(JOB):
Render the stretch of rows from the line containing "Maximize the Display Color Calibration window" through the line containing "pyautogui.click(x=1126, y=70)" as a numbered list, omitting blank lines. Leave the pictures out of your answer.

(DATA EXCERPTS):
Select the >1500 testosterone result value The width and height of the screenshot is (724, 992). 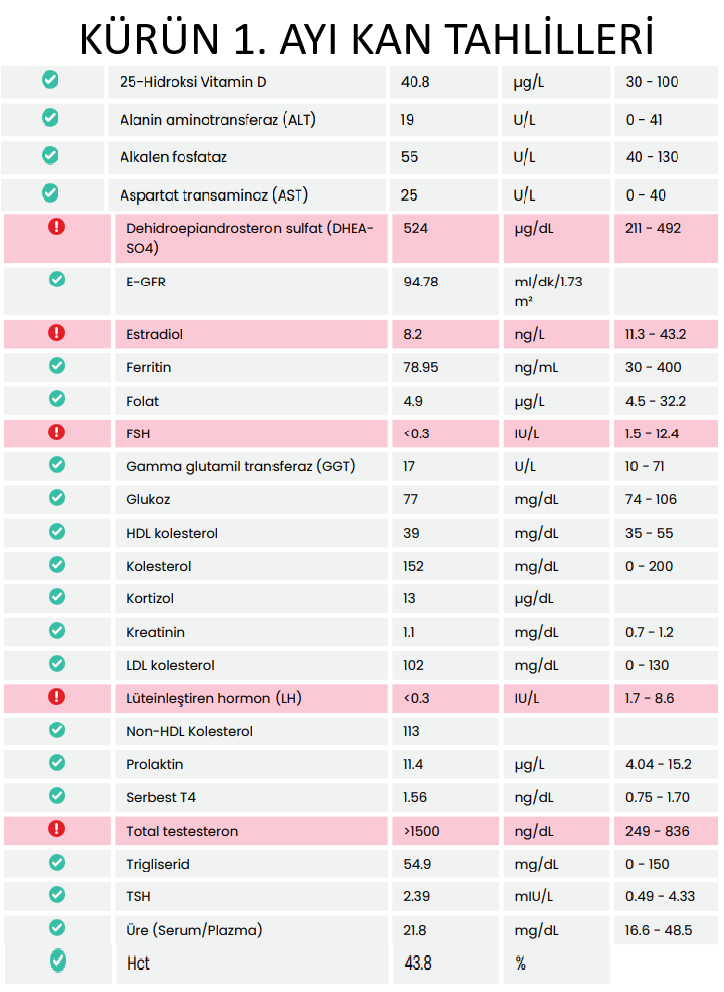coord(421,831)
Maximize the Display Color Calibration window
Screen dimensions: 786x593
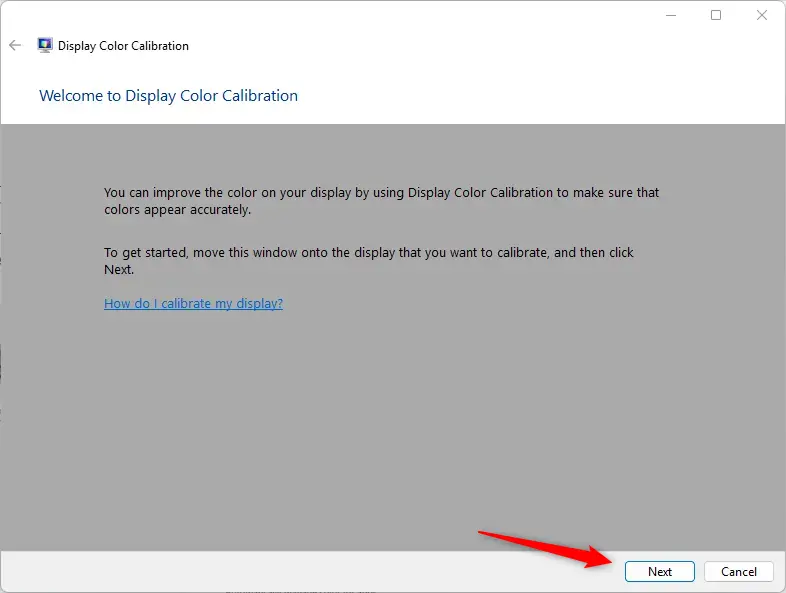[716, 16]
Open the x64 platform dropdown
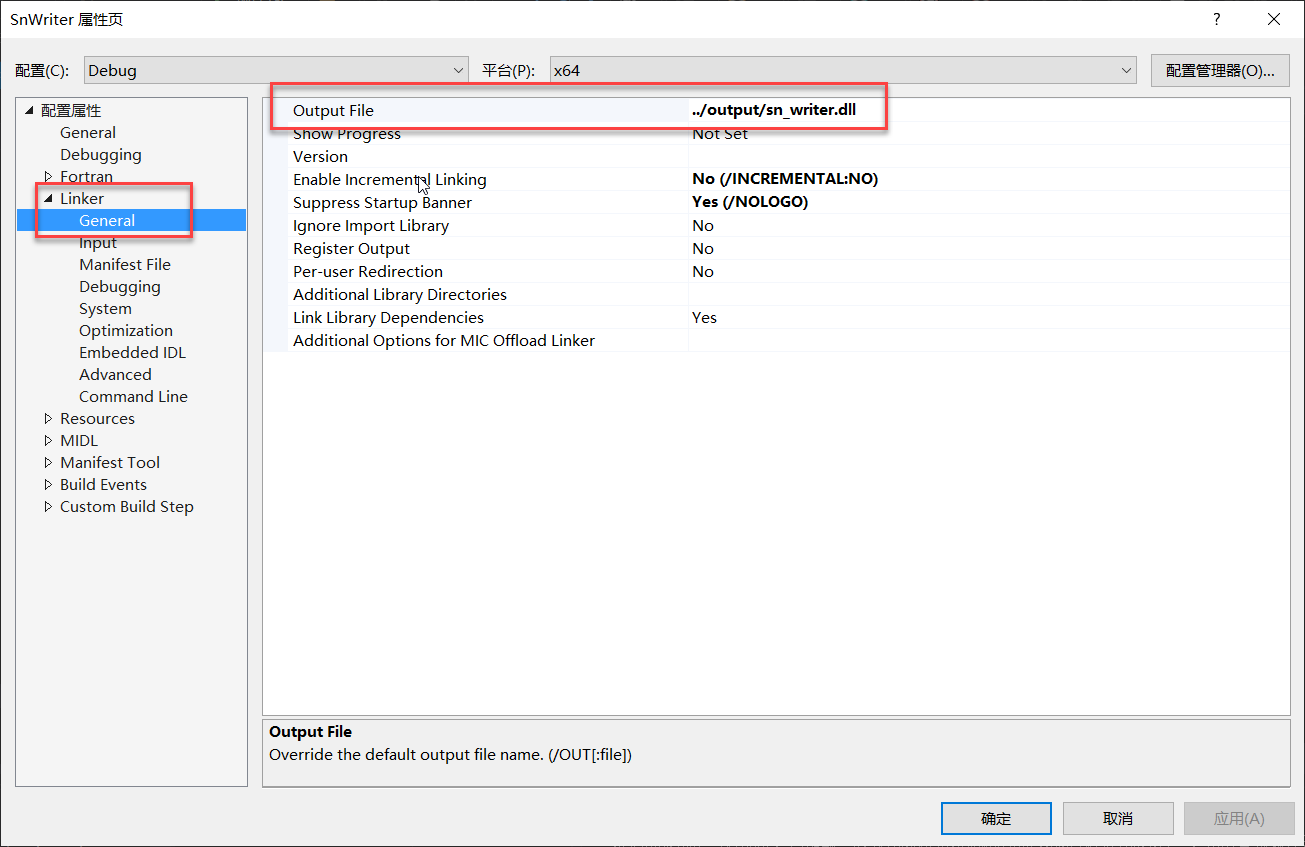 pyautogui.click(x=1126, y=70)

...

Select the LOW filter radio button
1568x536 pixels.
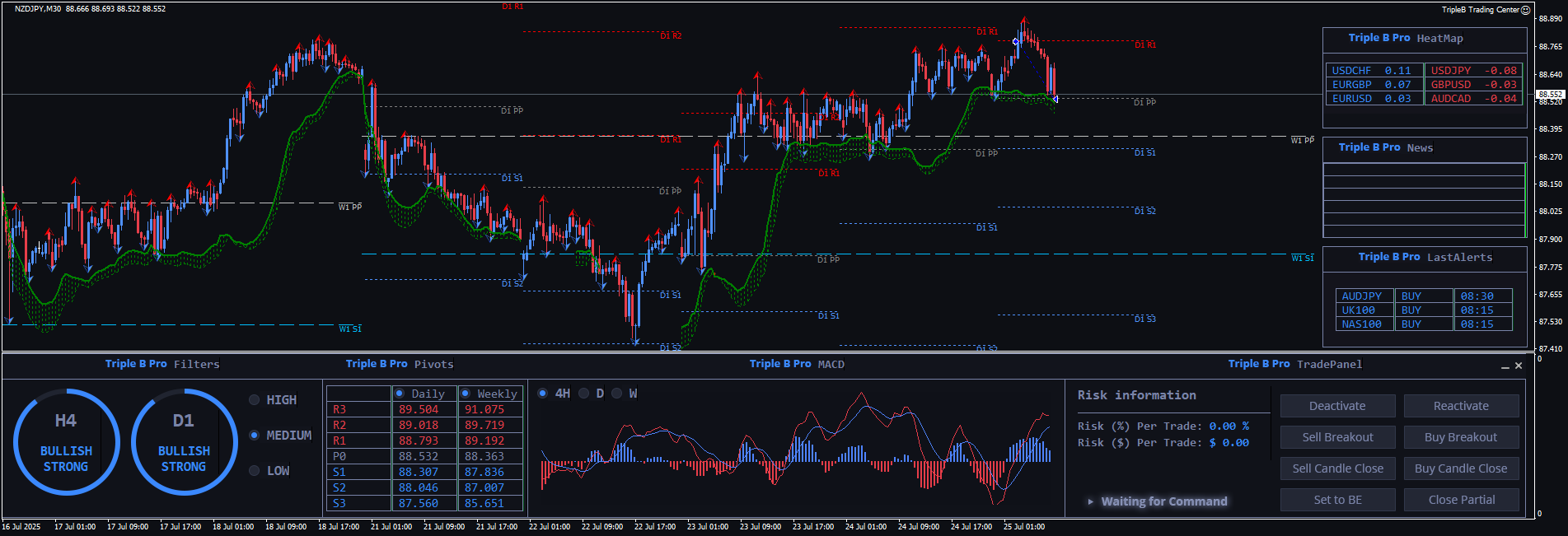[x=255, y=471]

...

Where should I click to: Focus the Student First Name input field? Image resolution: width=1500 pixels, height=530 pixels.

(TASK SOLUTION):
1. Maximize the Display Color Calibration window
2. Screen dimensions: 786x593
3. [716, 16]
4. Open the x64 platform dropdown
5.  pyautogui.click(x=1126, y=70)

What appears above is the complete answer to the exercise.